Relatively unknown in the UK, Think Project! is one of mainland Europe’s leading SaaS construction collaboration vendors with an impressive client list.
In London last Friday Thomas Bachmaier, CEO of Munich, Germany-based think project!, told me about the company, its architecture, engineering and construction collaboration platform and take-up of its Software-as-a-Service.
This was long overdue, particularly as I blogged about think project! back in 2008, when the company’s solution first featured in my coverage of the changing technologies at Australia-based Leighton Holdings subsidiary Incite, aka Nexus Point Solutions. In 2009, Incite launched its own Keystone platform with the intention of gradually replacing think project! and was set to grow a market outside of Leighton’s projects – until the “St Valentine’s Day Massacre of 2011.”

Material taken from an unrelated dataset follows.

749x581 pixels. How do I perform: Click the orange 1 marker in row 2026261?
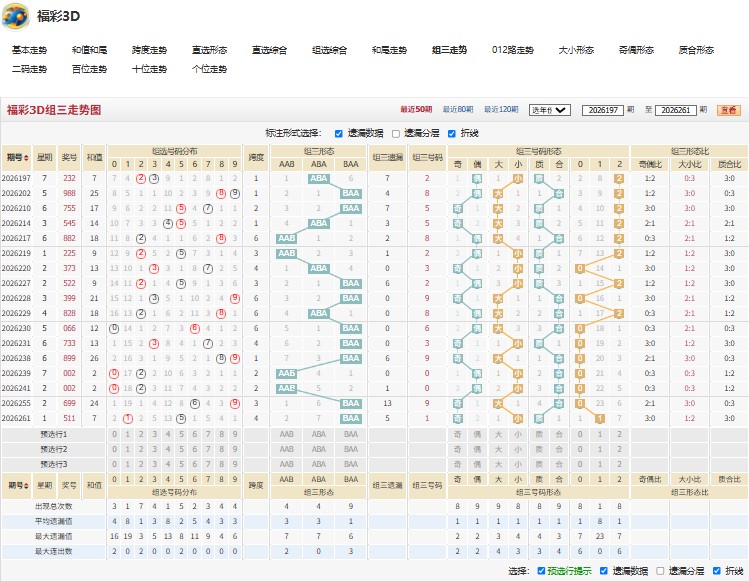599,419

Thomas and I did talk about these events briefly, and he told me that the transition from think project! to Incite Keystone was still ongoing. think project! Solutions (the company’s Australian distributor) still has many active users in Australia and some projects managed by Incite are still on the think project! platform.
European base
I was more interested, however, in think project!’s operations across other markets. Like several other players in the sector, the company was founded (formerly Baulogis GmbH and AEC/communications GmbH) at the turn of the century as interest in providing construction-related services online blossomed during the dot.com boom. And similarly, the business was ambitious about creating an e-marketplace to serve the European construction industry, but soon discovered there was little appetite for such a venture so focused initially on document collaboration (gradually augmented by other, more complex management workflows).
While rival German vendor conject (post) successfully targeted building owners, think project! found it achieved more take-up among contractors (mentions of Hochtief, Strabag and Vinci, among others), and then among major infrastructure operators (including energy businesses RWE and E-on, and Germany’s national rail operator Deutsche Bahn and its Austrian equivalent, OBB). The platform is also the corporate standard for building projects undertaken by several major manufacturers including BMW, Audi, Volkwagen, Toyota, Bosch, Bayer and Roche.

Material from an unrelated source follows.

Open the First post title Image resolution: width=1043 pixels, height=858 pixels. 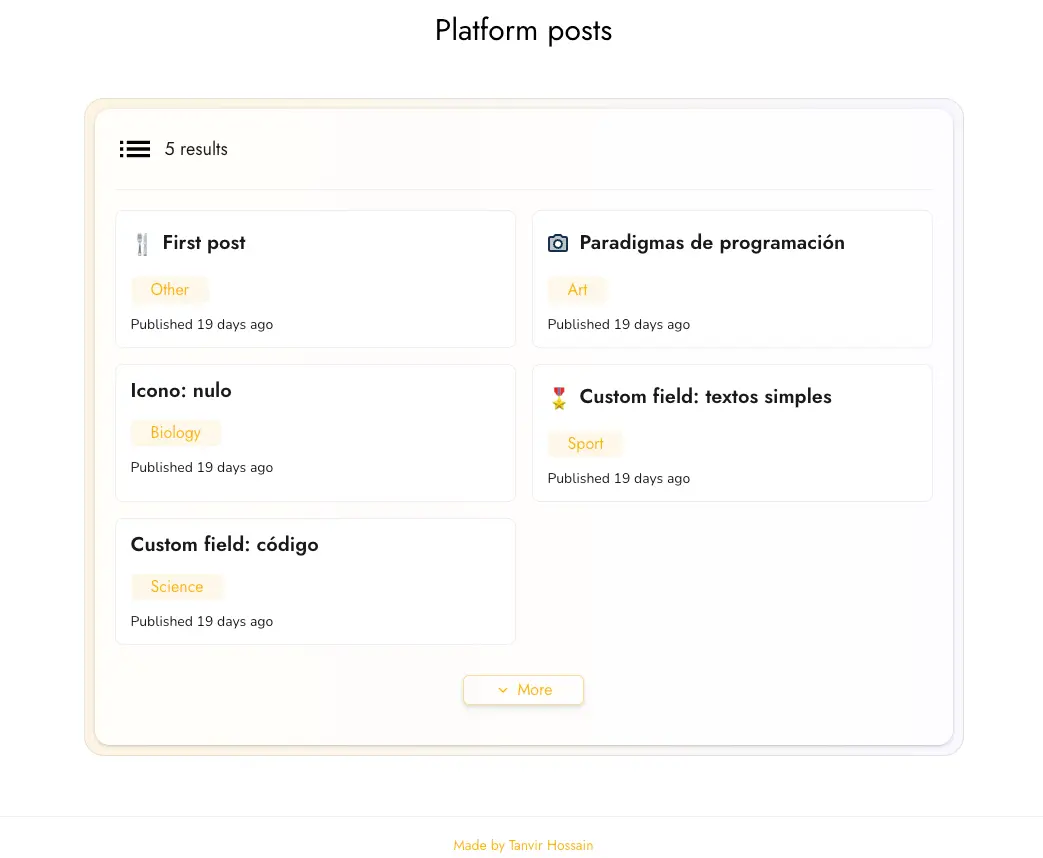pyautogui.click(x=204, y=243)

Thomas (right) said the company currently has around 90,000 active users on projects in some 40 countries, generating a turnover of around €15m (£12.6m). Most of the company’s projects are across mainland central Europe; the company has offices in Munich, Berlin, Utrecht, Warsaw, Moscow and Madrid, plus a Middle East office in Dubai. But its clients have implemented think project! on schemes in China, Brazil, Russia, USA and the UK, among other locations, as well as Australia. The platform had recently also been translated into Chinese so that it could be used to support customer projects in that region, such as BMW’s new Shenyang plant.
The majority of revenues (95%) are derived from providing think project! on a SaaS basis, but the company has occasionally provided an ‘enterprise solution’ for internal hosting where there are security concerns – Thomas highlighted the system’s deployment to support design and construction of a German government office and the new NATO headquarters in Brussels, for example. Like most of the UK vendors in this sector, it also tends to license its software on a per-project subscription basis, which Thomas feels is more likely to promote supply chain take-up of the system than if it was sold per-seat.

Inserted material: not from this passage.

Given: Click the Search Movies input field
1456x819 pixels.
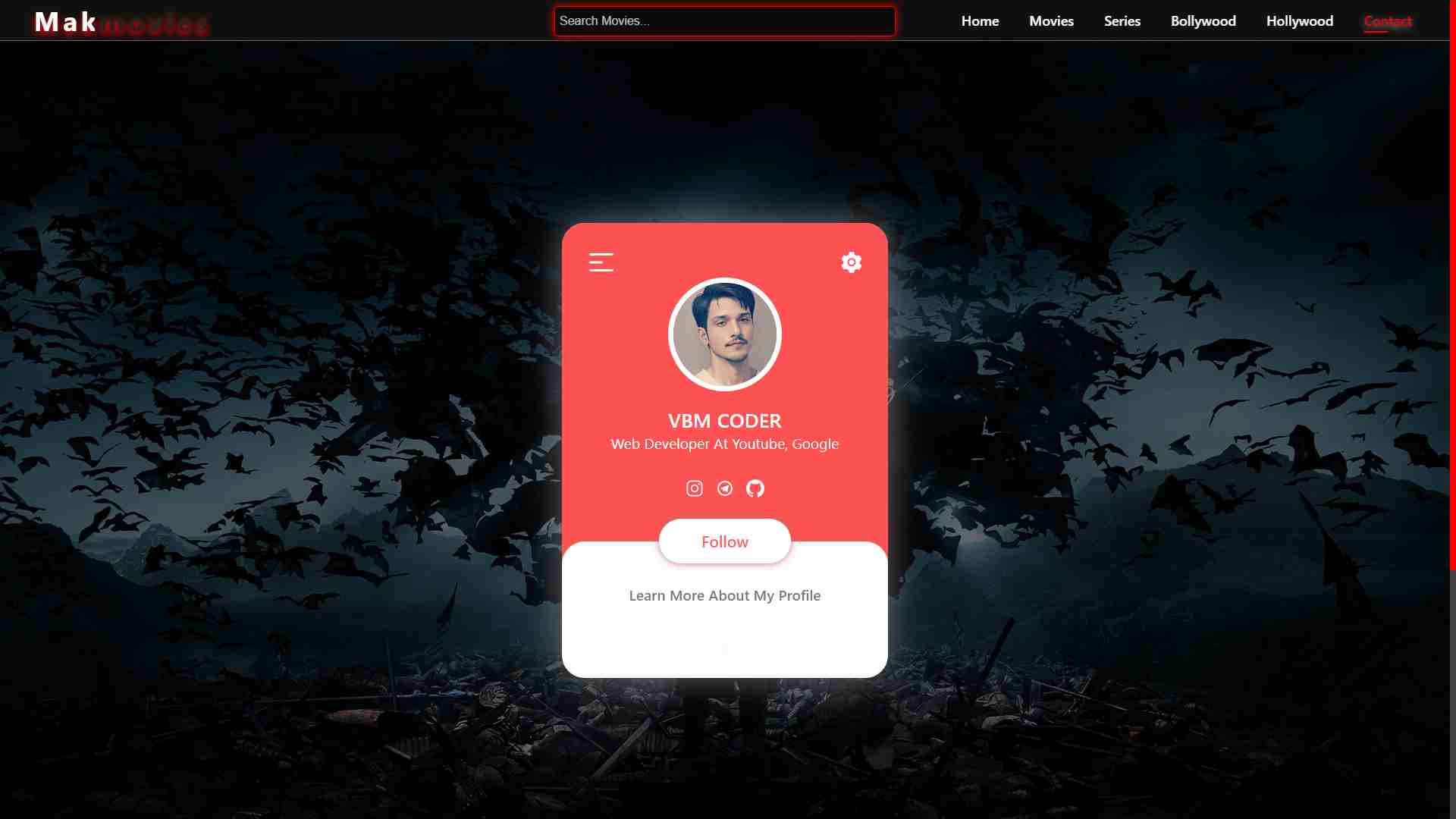Looking at the screenshot, I should click(x=725, y=20).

The core SaaS platform modules can be augmented by a variety of ‘plug-in’ services that allow users to interface with other software tools, from individuals’ Outlook email accounts or CAD tools through corporate intranets or document management systems to back-office ERP systems. Thomas described how Audi has used the think project! public API to integrate the collaboration system with its SAP platform (echoes of last week’s UNIT4 conference). We also, of course, talked about how building information modelling (BIM) was likely to add new customer and supply chain requirements to the platform.
The meeting gave me a useful insight into the scale and scope of think project! operations (and helped me position the company in relation to conject); I will be looking at the collaboration platform in more detail in a future post.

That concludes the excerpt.